Germany Lags in Skilled Immigrants

Regulations hamper the entry of skilled foreign specialists, at an estimated annual cost of $27 billion to the German economy

It's only a tiny metal rod, but for Oscar Escalante-Mendieta it symbolizes his entry into the professional world. Escalante-Mendieta, a recent graduate in electrical engineering at the University of Karlsruhe and an employee of Detecon, a Bonn-based telecommunications company, is in Moscow searching for radio antennas for a Russian network provider. Together with coworkers from Germany, India and the United States, he is poring over circuit diagrams and manuals, pleased, as he says, "that there is so much to learn on my first job."

Escalante-Mendieta's entry into professional life wasn't as pleasant an experience for his employer. While the engineer was settling into his new job in Moscow, Detecon's personnel department was embroiled in a bitter tug-of-war with the German immigration authorities. Because their employee of choice had a Mexican passport, officials used every loophole of German immigration law in an attempt to prevent Detecon from hiring him.

The immigration authorities flatly rejected Detecon's first application for permission to hire the Mexican national. Then they presented an alternative candidate and demanded that the company interview him for the position. Only after Detecon managers told officials that their supposed specialist barely understood English and was even unfamiliar with current cellular phone technologies did the immigration agency give in. It took another three-month marathon of negotiations before Escalante-Mendieta was finally approved.

Detecon's managers breathed a sigh of relief. After all, they still had a further 60-odd skilled positions to fill at the time. But Escalante-Mendieta, for his part, could easily have lived with rejection. "Then I would simply have gone someplace else," he says. After graduation, he says, he received "four lucrative offers from different countries."

The Detecon story is not unusual. Ironically, just as the German economy embarks on its strongest boom in years, the country is on the verge of spoiling its own future by making it difficult for German companies to hire foreign nationals. Every other major industrialized country in the world may be competing for a limited supply of highly skilled specialists, but in Germany -- which currently ranks as the world's leading export nation -- political parties are determined to satisfy the growing demand for highly skilled specialists mainly from a shrinking domestic labor supply.

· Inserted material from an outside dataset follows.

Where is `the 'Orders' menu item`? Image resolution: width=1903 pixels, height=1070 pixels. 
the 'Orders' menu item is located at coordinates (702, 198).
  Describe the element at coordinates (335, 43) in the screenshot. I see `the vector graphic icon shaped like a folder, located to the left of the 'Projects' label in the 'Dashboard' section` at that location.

The German government failed to make any significant changes to the status quo at last week's brainstorming meeting in the eastern German town of Meseberg (more...). And while the administration plans to make a few adjustments to the new immigration act, which recently became law after years of heated debate, the changes are minor.

One of the changes is the coalition government's decision to make it slightly easier for Eastern European engineers and foreign university graduates to move to Germany. But, at the same time, the measures were tied to so many conditions and limitations that they will likely attract very few highly qualified workers to Germany in the future. The Association of German Chambers of Industry and Commerce (DIHK) called it merely a "small step in the right direction."